You are currently viewing Race and social inequality in France

Race and social inequality in France

France is the 4th most populous country in Europe these days (it used to be number 1 before it had early secularization). It is also quite insular when it comes to data owing to their poor English and strong native language (about the same number of speakers as Arab, rank 5-6). This insularity is somewhat ironic given that English derives something like 50% of its words from French. Anyway, the point of the introduction here is just that we don’t know much about France from an HBD perspective, so I’ve tried to do something about it using public datasets for aggregate units. The normal issue with exploring the data from some foreign country is that I don’t speak the language and to some extent am not familiar with the kind of data that exist. However, AI solves the first issue and also makes it exceedingly easy to quickly build a massive database for analyses as well as implement the key models. So that’s what I’ve done.

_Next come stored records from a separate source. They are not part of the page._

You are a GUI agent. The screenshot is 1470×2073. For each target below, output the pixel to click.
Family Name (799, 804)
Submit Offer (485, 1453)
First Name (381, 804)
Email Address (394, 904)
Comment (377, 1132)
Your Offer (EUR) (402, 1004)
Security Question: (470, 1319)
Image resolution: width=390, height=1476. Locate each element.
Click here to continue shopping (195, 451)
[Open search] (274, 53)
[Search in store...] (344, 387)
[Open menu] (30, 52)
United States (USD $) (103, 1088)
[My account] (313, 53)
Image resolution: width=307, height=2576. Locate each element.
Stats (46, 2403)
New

First, we have to understand the structure of France from an administrative perspective since the available datasets will reflect this structure. France has 13 regions (level 1, US state equivalent), 101 departments (level 2, US county equivalent) and X communes (level 5):

The communes are too numerous to usefully show but this map shows the regions of mainland France and their departments. Paris itself is split into 4 or 8 departments depending on how inclusive you are, which is good for us.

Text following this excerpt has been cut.